How to Pick a Chef's Knife
Steel type, handle geometry, and what to ignore on the spec sheet.
Steel type, handle geometry, and what to ignore on the spec sheet.
The best chef's knife is the one that feels right in your hand after twenty minutes of prep. That sounds obvious, but most people buy knives based on brand reputation or edge-retention data, then discover the handle does not fit their grip or the weight is wrong for how they cook.
If you can, handle a knife before buying. Otherwise, knowing a few key variables narrows the field significantly without needing to hold every option.
German-style knives (Wüsthof, Henckels, Victorinox) use softer stainless steel, typically 56–58 HRC on the Rockwell scale. The softer steel is more resistant to chipping — important if you use a knife on hard squash, bone-adjacent cuts, or are not precise with your technique. It is easy to maintain at home with a honing rod. Trade-off: it needs more frequent sharpening because the edge does not hold as long.

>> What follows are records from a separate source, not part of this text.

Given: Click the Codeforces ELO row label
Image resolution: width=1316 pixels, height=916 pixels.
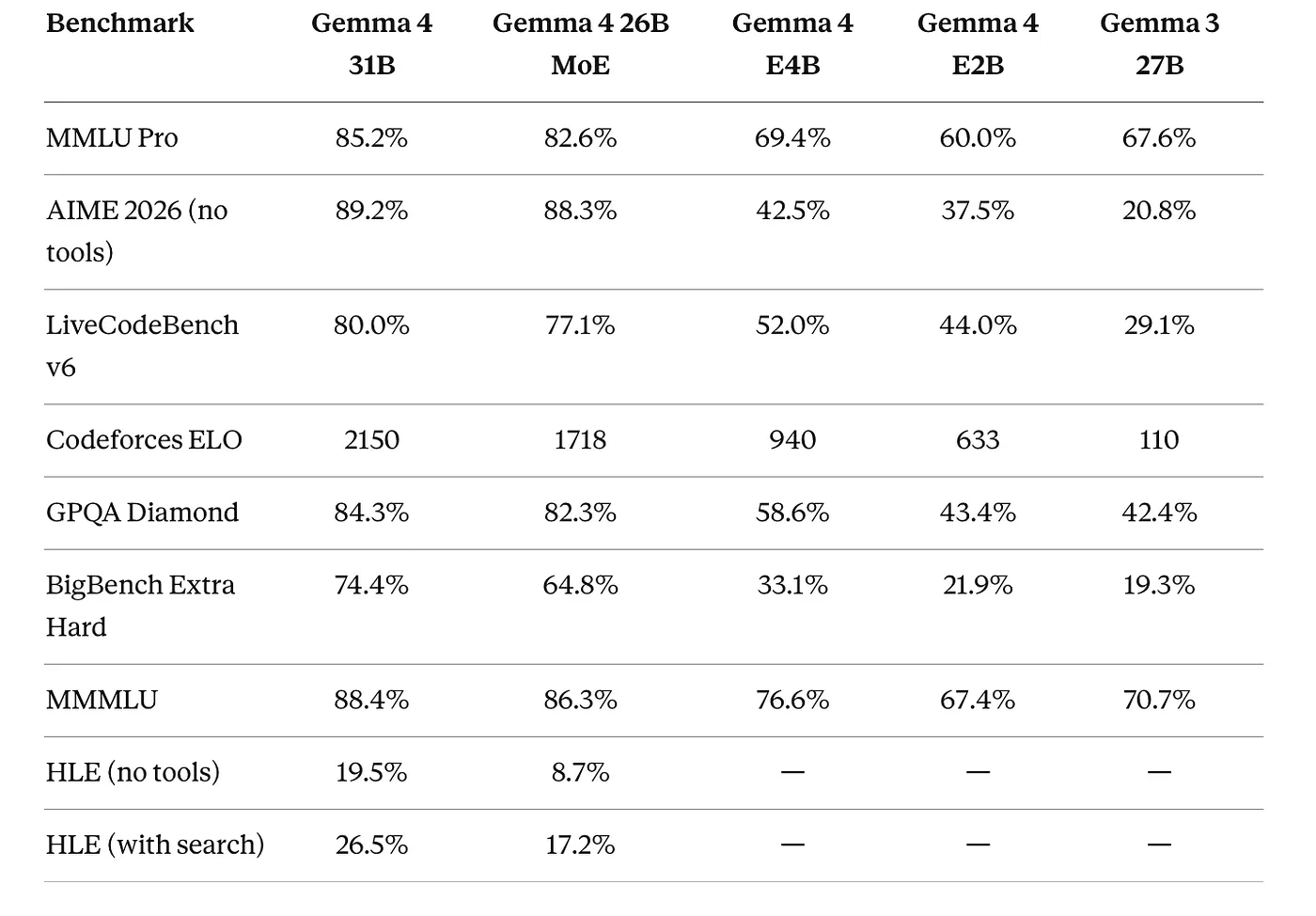Looking at the screenshot, I should click(144, 440).
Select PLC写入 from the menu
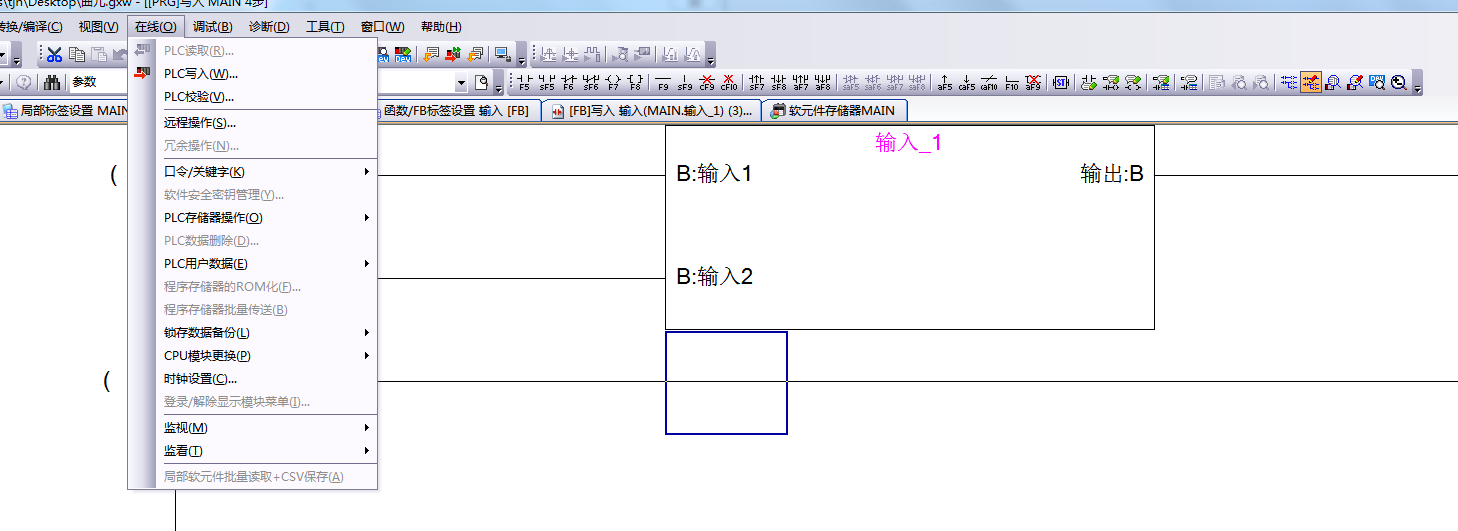The height and width of the screenshot is (531, 1458). pos(200,74)
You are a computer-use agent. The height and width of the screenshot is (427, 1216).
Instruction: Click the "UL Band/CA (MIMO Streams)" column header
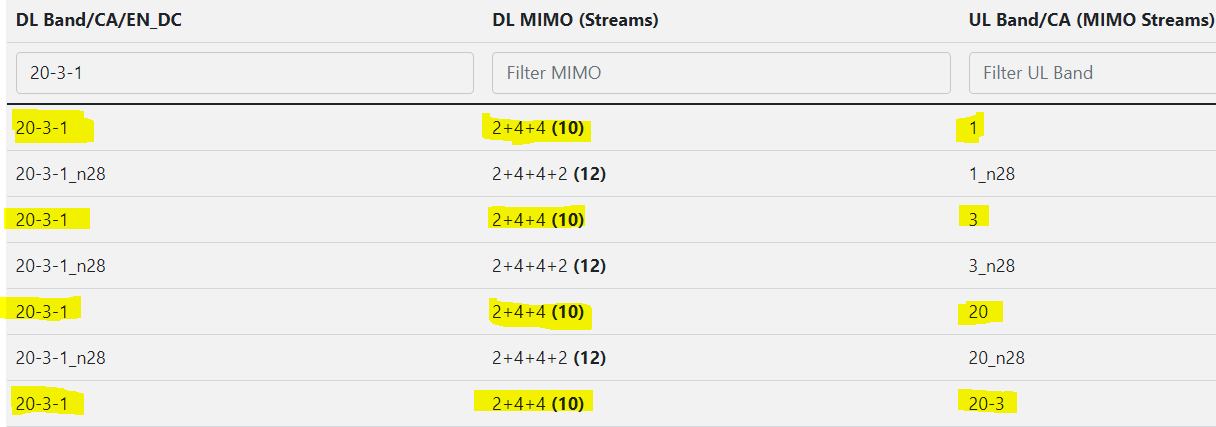[x=1091, y=20]
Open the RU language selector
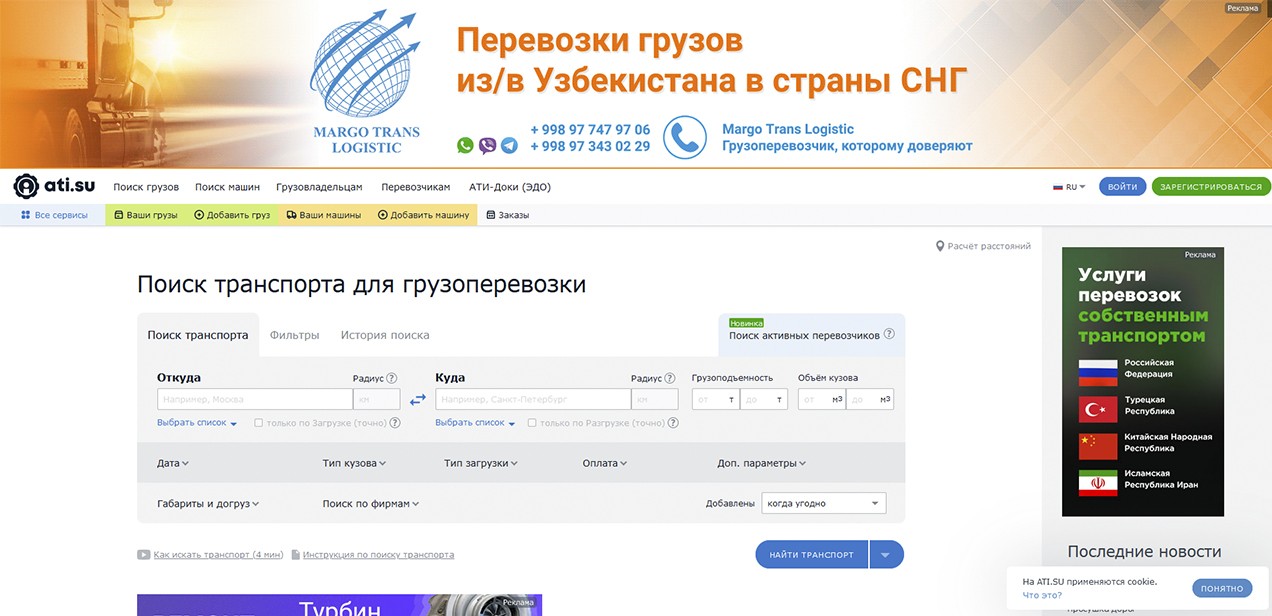 [x=1069, y=187]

Japanese-style knives (Global, Shun, MAC, most options above $150) use harder steel, 60–67 HRC. Harder steel holds an edge longer and can be ground to a more acute angle — often 15° per side versus the German standard of 20–22°. Sharper, more refined cutting experience. More brittle: lateral force or hard impacts can chip the edge. Requires a water stone to sharpen properly, not just a honing rod.
For most home cooks doing everything from garlic to carrots to chicken breast, a German-style knife is more practical. If you care deeply about performance and are willing to learn proper sharpening technique, Japanese.
The 8" blade is the standard for good reason — long enough for most tasks, manageable in home kitchens with standard cutting boards. A 10" blade is faster for high-volume prep but difficult to control for small precision work and awkward if your cutting board is small. A 6" blade is a compromise many find too limiting for bread or large vegetables.
Start with 8". Adjust if you find a clear reason after six months of use.
Western handles (bolstered, ergonomic grip) sit in the palm, work well for a pinch grip, and add balance weight via the bolster. The bolster also complicates sharpening when it eventually becomes an obstacle at the heel.
Japanese wa-style handles (octagonal or D-shaped wood) are lighter, forward-balanced, and historically replaceable if damaged. They demand and teach good technique. If you cook with a full-fist handle grip rather than a pinch grip, test the ergonomics carefully — wa handles favor the pinch.
"High carbon" appears on both budget blades and premium ones and does not distinguish quality. "Surgical steel" is marketing. "Full tang" is table stakes on any decent knife — not worth paying a premium for on its own. The bolster design and steel hardness matter more than whether the tang is full or partial.
Also ignore: number of layers in a Damascus pattern (decorative), handle material prestige (function over aesthetics), and the marketing term "laser-tested" used by one major manufacturer.